Who should own customer reviews in your organisation?

Research studies show the importance of reviews and ratings on the path to purchase. Online customer reviews can have a major impact on the business of retailers and a host of other companies (on and offline).

That’s why you may need a role or a team responsible for managing reviews, ratings, questions and other consumer-generated content (CGC).

Larger retailers such as Shop Direct and Argos in the UK have already moved in this direction.

The importance of reviews

A study by the Institute of Cognitive Neuroscience at University College London asked 18 subjects to give a star rating to 210 products based on an image and description on a retailer site. Then they were shown products with the consumer ratings and asked to rate again. The researchers also studied which part of the brain was used by reviewers (but this is way beyond the scope of this article… or author).

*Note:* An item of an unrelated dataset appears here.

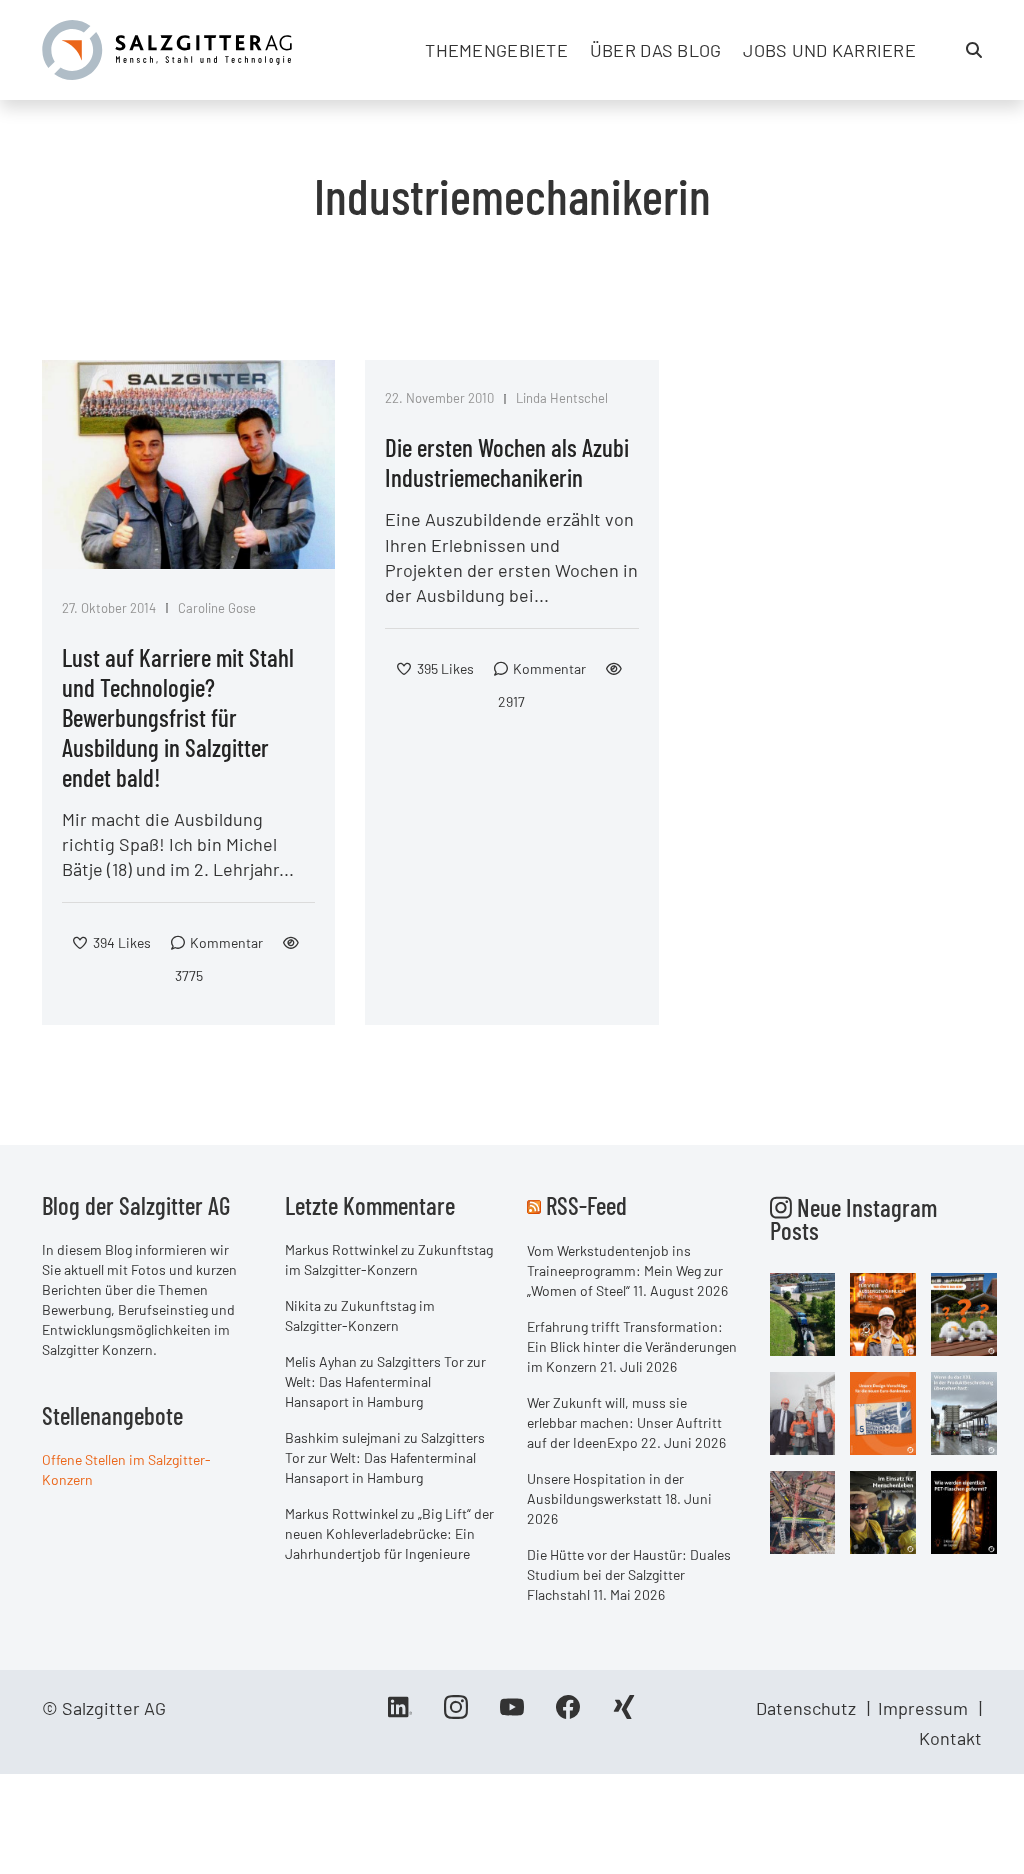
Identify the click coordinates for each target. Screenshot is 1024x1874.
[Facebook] (568, 1714)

The following image, taken from the UCL paper, shows the same product image of a pair of headphones, one has a summary description and the other is accompanied by a summary of reviewer ratings. Below that is the ratings the subjects gave when they gave their impression of the product.

product comparison with reviews

Summarising the research Science Daily (May 2017), reports:

‘After seeing the online reviews, participants’ judgments were heavily influenced by the reviews and gave ratings that were in between their original rating and the average review score.

‘The number of reviewers also matters. The higher the number of ratings, the more closely the subjects would align their new rating with the average rating. The lower the number, then less closely the new rating would be aligned.

‘You don’t need to be a scientist to do some user testing or A/B testing along the same lines.’